Barua’s third novel is set in Assam and follows a young woman who has been cast out of her family for marrying outside her religion and race. I loved not only the portrayal of the family dynamics in the book, but also the exploration of the landscape and culture of a north-eastern part of India.

Lucy Hannah

A friend in India gave me Pebble Monkey by Manindra Gupta a few months ago. It’s 124 pages – slim enough to fit into a pocket – a perfect travel companion. I read it on the plane back to the UK and I’ve read it again since. Manindra Gupta was born in Barishal in 1926, in undivided Bengal, and is probably best known for his memoir Akshay Mulberry. Pebble Monkey is an original, quirky, thought-provoking fable, first published in Bengali in 2016 and now translated into English by Arunava Sinha. High above the Himalayan snowline, an ibex dislodges a pebble, that turns into a monkey. Sinha’s masterly translation takes us on a surreal journey with “Pebblemonkey”, who meets an assortment of characters, offers us climate insights, and challenges us with big philosophical questions. It’s never too serious, and it’s peppered with Pebblemonkey’s quick-witted one liners. A lively, surprising read that propels you into a dreamlike world and back again, feeling all the better for it.

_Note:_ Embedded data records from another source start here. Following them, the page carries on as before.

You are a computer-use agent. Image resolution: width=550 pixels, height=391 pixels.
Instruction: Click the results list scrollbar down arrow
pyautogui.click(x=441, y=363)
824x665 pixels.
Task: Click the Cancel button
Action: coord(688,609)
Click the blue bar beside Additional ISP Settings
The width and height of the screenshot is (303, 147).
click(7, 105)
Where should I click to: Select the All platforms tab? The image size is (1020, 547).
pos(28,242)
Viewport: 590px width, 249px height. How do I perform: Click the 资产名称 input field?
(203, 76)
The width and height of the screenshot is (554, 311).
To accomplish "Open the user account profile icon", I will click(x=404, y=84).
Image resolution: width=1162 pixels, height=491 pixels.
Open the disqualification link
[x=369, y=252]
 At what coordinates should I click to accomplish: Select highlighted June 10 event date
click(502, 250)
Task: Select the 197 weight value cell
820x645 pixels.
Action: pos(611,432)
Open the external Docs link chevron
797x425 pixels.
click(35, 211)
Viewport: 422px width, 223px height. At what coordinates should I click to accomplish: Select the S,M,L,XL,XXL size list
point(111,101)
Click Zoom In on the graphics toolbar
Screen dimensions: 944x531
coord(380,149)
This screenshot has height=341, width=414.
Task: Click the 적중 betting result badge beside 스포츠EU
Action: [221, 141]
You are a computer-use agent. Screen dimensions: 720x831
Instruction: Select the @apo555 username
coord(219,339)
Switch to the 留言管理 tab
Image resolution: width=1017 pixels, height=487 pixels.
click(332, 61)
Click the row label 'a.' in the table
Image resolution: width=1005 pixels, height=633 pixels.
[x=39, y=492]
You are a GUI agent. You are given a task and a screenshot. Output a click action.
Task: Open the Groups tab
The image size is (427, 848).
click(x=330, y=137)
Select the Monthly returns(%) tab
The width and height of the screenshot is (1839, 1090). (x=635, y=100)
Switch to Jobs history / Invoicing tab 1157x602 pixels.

  • Lucy Hannah is director of Untold Narratives. Its support of Afghan writers led to the publication of My Pen is the Wing of a Bird: New Fiction by Afghan Women, published by MacLehose Press

The covers of Undertow, Pebble Monkey and The Haunting of Hajji Hotak

Sana Goyal

Jamil Jan Kochai’s latest collection of short stories, The Haunting of Hajji Hotak, is set between, and stitched together by, spaces in the Afghan diaspora in America, and contemporary Afghanistan. The characters in these stories are constantly confronted with the spectres and landscapes of war. In the opening story, Playing Metal Gear Solid V: The Phantom Pain, the protagonist is transported to Logar in eastern Afganistan, and to his father’s early experience of tragedy, through a video game. The second story, Return to Sender, has two parent-doctors worrying incessantly about their child’s safety against a backdrop of bombings and kidnappings.

The length of the stories ranges from flash fiction (A Premonition; Recollected) to novella (The Tale of Dully’s Reversion). The author is most notable, though, for how he plays with punctuation, and therefore, pace. Here’s a story told in paragraph-long sentences; there’s another, with words separated by commas or semicolons in quick succession. Kochai teases tragedy, builds suspense, withdraws, then offers closure. Most significantly, however, his short fiction defies expectations – readers’ expectations of what a story should look like, and the story of a nation often told reductively and exclusively through media headlines.